REQUIRED WORK. Restate each record word for word, from the first to the last.

RAW DATA: Begin

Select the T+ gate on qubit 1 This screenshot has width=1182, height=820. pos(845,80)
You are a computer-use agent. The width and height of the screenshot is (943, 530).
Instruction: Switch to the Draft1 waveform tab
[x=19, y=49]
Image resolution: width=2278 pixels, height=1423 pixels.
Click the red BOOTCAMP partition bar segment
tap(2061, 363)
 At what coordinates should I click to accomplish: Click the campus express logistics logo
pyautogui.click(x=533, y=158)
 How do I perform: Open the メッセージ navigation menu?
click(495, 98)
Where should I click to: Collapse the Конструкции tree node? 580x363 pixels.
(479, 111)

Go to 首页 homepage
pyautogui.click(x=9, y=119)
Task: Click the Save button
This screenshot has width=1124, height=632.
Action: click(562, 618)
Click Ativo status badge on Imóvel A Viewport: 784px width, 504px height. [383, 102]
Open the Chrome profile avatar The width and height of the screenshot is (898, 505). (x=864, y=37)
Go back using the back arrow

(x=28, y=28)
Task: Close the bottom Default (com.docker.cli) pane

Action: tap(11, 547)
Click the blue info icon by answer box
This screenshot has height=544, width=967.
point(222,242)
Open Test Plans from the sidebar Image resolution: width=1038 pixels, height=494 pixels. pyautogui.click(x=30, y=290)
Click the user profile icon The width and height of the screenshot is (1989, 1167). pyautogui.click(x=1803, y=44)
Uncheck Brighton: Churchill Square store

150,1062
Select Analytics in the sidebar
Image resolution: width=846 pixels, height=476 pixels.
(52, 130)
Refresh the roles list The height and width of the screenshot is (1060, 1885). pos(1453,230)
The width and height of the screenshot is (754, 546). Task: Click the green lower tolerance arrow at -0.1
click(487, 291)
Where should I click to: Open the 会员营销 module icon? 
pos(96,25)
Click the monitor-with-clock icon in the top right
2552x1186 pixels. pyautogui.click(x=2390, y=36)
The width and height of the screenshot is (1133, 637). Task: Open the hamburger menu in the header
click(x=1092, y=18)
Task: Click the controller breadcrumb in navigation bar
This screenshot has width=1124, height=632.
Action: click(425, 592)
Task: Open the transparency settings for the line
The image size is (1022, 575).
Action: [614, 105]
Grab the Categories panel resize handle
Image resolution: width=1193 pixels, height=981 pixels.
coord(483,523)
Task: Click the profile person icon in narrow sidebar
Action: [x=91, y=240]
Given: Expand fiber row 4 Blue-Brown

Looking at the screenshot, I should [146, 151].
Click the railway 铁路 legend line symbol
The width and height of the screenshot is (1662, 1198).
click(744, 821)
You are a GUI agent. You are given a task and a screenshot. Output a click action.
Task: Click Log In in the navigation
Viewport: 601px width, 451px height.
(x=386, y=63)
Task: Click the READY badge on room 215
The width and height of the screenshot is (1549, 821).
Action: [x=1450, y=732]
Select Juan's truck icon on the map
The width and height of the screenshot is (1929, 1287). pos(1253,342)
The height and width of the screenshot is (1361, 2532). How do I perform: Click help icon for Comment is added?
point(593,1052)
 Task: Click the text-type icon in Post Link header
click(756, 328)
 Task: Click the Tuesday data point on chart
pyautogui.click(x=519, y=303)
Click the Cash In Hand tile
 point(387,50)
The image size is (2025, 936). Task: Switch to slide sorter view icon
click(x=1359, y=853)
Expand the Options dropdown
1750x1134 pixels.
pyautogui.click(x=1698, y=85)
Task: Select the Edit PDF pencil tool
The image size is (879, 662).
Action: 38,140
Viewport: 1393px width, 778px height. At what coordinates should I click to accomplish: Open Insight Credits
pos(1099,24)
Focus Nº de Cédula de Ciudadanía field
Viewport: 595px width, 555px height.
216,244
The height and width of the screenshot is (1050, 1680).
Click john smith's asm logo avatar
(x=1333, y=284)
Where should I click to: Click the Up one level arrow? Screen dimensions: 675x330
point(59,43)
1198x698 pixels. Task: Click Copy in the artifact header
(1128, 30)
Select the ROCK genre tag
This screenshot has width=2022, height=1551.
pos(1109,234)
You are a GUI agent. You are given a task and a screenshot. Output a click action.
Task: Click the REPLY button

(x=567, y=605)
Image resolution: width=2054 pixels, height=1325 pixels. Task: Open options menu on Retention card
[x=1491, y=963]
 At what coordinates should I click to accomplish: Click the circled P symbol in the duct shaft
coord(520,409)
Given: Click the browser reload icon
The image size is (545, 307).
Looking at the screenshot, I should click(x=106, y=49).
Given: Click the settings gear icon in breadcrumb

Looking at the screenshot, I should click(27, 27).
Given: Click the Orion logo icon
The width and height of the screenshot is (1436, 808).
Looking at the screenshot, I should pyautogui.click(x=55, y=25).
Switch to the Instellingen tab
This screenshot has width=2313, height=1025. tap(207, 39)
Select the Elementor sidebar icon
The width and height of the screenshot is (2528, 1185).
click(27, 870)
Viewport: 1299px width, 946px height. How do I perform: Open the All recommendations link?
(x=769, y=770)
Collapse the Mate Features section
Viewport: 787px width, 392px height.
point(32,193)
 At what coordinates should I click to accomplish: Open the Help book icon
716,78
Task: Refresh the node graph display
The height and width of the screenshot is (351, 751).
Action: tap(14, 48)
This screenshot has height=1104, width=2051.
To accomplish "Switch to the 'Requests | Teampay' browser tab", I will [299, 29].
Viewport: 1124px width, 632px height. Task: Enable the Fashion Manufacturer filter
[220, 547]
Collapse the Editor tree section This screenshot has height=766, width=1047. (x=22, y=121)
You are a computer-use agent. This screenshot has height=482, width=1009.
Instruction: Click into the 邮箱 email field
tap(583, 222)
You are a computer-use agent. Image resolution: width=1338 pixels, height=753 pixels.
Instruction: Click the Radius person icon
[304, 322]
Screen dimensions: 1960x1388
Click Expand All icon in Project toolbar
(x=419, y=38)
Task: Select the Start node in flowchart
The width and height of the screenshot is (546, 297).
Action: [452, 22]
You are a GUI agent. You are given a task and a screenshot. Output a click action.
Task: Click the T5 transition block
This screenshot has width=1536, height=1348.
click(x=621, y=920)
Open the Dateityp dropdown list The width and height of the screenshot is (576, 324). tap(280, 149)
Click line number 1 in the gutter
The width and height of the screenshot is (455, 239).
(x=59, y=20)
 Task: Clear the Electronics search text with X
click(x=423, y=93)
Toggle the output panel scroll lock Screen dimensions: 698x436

RAW DATA: End

EXERCISE RESPONSE.
Select the T+ gate on qubit 1 This screenshot has width=1182, height=820. pos(845,80)
You are a computer-use agent. The width and height of the screenshot is (943, 530).
Instruction: Switch to the Draft1 waveform tab
[x=19, y=49]
Image resolution: width=2278 pixels, height=1423 pixels.
Click the red BOOTCAMP partition bar segment
tap(2061, 363)
 At what coordinates should I click to accomplish: Click the campus express logistics logo
pyautogui.click(x=533, y=158)
 How do I perform: Open the メッセージ navigation menu?
click(495, 98)
Where should I click to: Collapse the Конструкции tree node? 580x363 pixels.
(479, 111)

Go to 首页 homepage
pyautogui.click(x=9, y=119)
Task: Click the Save button
This screenshot has width=1124, height=632.
Action: click(562, 618)
Click Ativo status badge on Imóvel A Viewport: 784px width, 504px height. [383, 102]
Open the Chrome profile avatar The width and height of the screenshot is (898, 505). (x=864, y=37)
Go back using the back arrow

(x=28, y=28)
Task: Close the bottom Default (com.docker.cli) pane

Action: tap(11, 547)
Click the blue info icon by answer box
This screenshot has height=544, width=967.
point(222,242)
Open Test Plans from the sidebar Image resolution: width=1038 pixels, height=494 pixels. pyautogui.click(x=30, y=290)
Click the user profile icon The width and height of the screenshot is (1989, 1167). pyautogui.click(x=1803, y=44)
Uncheck Brighton: Churchill Square store

150,1062
Select Analytics in the sidebar
Image resolution: width=846 pixels, height=476 pixels.
(52, 130)
Refresh the roles list The height and width of the screenshot is (1060, 1885). pos(1453,230)
The width and height of the screenshot is (754, 546). Task: Click the green lower tolerance arrow at -0.1
click(487, 291)
Where should I click to: Open the 会员营销 module icon? 
pos(96,25)
Click the monitor-with-clock icon in the top right
2552x1186 pixels. pyautogui.click(x=2390, y=36)
The width and height of the screenshot is (1133, 637). Task: Open the hamburger menu in the header
click(x=1092, y=18)
Task: Click the controller breadcrumb in navigation bar
This screenshot has width=1124, height=632.
Action: click(425, 592)
Task: Open the transparency settings for the line
The image size is (1022, 575).
Action: [614, 105]
Grab the Categories panel resize handle
Image resolution: width=1193 pixels, height=981 pixels.
coord(483,523)
Task: Click the profile person icon in narrow sidebar
Action: [x=91, y=240]
Given: Expand fiber row 4 Blue-Brown

Looking at the screenshot, I should [146, 151].
Click the railway 铁路 legend line symbol
The width and height of the screenshot is (1662, 1198).
click(744, 821)
You are a GUI agent. You are given a task and a screenshot. Output a click action.
Task: Click Log In in the navigation
Viewport: 601px width, 451px height.
(x=386, y=63)
Task: Click the READY badge on room 215
The width and height of the screenshot is (1549, 821).
Action: [x=1450, y=732]
Select Juan's truck icon on the map
The width and height of the screenshot is (1929, 1287). pos(1253,342)
The height and width of the screenshot is (1361, 2532). How do I perform: Click help icon for Comment is added?
point(593,1052)
 Task: Click the text-type icon in Post Link header
click(756, 328)
 Task: Click the Tuesday data point on chart
pyautogui.click(x=519, y=303)
Click the Cash In Hand tile
 point(387,50)
The image size is (2025, 936). Task: Switch to slide sorter view icon
click(x=1359, y=853)
Expand the Options dropdown
1750x1134 pixels.
pyautogui.click(x=1698, y=85)
Task: Select the Edit PDF pencil tool
The image size is (879, 662).
Action: 38,140
Viewport: 1393px width, 778px height. At what coordinates should I click to accomplish: Open Insight Credits
pos(1099,24)
Focus Nº de Cédula de Ciudadanía field
Viewport: 595px width, 555px height.
216,244
The height and width of the screenshot is (1050, 1680).
Click john smith's asm logo avatar
(x=1333, y=284)
Where should I click to: Click the Up one level arrow? Screen dimensions: 675x330
point(59,43)
1198x698 pixels. Task: Click Copy in the artifact header
(1128, 30)
Select the ROCK genre tag
This screenshot has width=2022, height=1551.
pos(1109,234)
You are a GUI agent. You are given a task and a screenshot. Output a click action.
Task: Click the REPLY button

(x=567, y=605)
Image resolution: width=2054 pixels, height=1325 pixels. Task: Open options menu on Retention card
[x=1491, y=963]
 At what coordinates should I click to accomplish: Click the circled P symbol in the duct shaft
coord(520,409)
Given: Click the browser reload icon
The image size is (545, 307).
Looking at the screenshot, I should click(x=106, y=49).
Given: Click the settings gear icon in breadcrumb

Looking at the screenshot, I should click(27, 27).
Given: Click the Orion logo icon
The width and height of the screenshot is (1436, 808).
Looking at the screenshot, I should pyautogui.click(x=55, y=25).
Switch to the Instellingen tab
This screenshot has width=2313, height=1025. tap(207, 39)
Select the Elementor sidebar icon
The width and height of the screenshot is (2528, 1185).
click(27, 870)
Viewport: 1299px width, 946px height. How do I perform: Open the All recommendations link?
(x=769, y=770)
Collapse the Mate Features section
Viewport: 787px width, 392px height.
point(32,193)
 At what coordinates should I click to accomplish: Open the Help book icon
716,78
Task: Refresh the node graph display
The height and width of the screenshot is (351, 751).
Action: tap(14, 48)
This screenshot has height=1104, width=2051.
To accomplish "Switch to the 'Requests | Teampay' browser tab", I will [299, 29].
Viewport: 1124px width, 632px height. Task: Enable the Fashion Manufacturer filter
[220, 547]
Collapse the Editor tree section This screenshot has height=766, width=1047. (x=22, y=121)
You are a computer-use agent. This screenshot has height=482, width=1009.
Instruction: Click into the 邮箱 email field
tap(583, 222)
You are a computer-use agent. Image resolution: width=1338 pixels, height=753 pixels.
Instruction: Click the Radius person icon
[304, 322]
Screen dimensions: 1960x1388
Click Expand All icon in Project toolbar
(x=419, y=38)
Task: Select the Start node in flowchart
The width and height of the screenshot is (546, 297).
Action: [452, 22]
You are a GUI agent. You are given a task and a screenshot. Output a click action.
Task: Click the T5 transition block
This screenshot has width=1536, height=1348.
click(x=621, y=920)
Open the Dateityp dropdown list The width and height of the screenshot is (576, 324). tap(280, 149)
Click line number 1 in the gutter
The width and height of the screenshot is (455, 239).
(x=59, y=20)
 Task: Clear the Electronics search text with X
click(x=423, y=93)
Toggle the output panel scroll lock Screen dimensions: 698x436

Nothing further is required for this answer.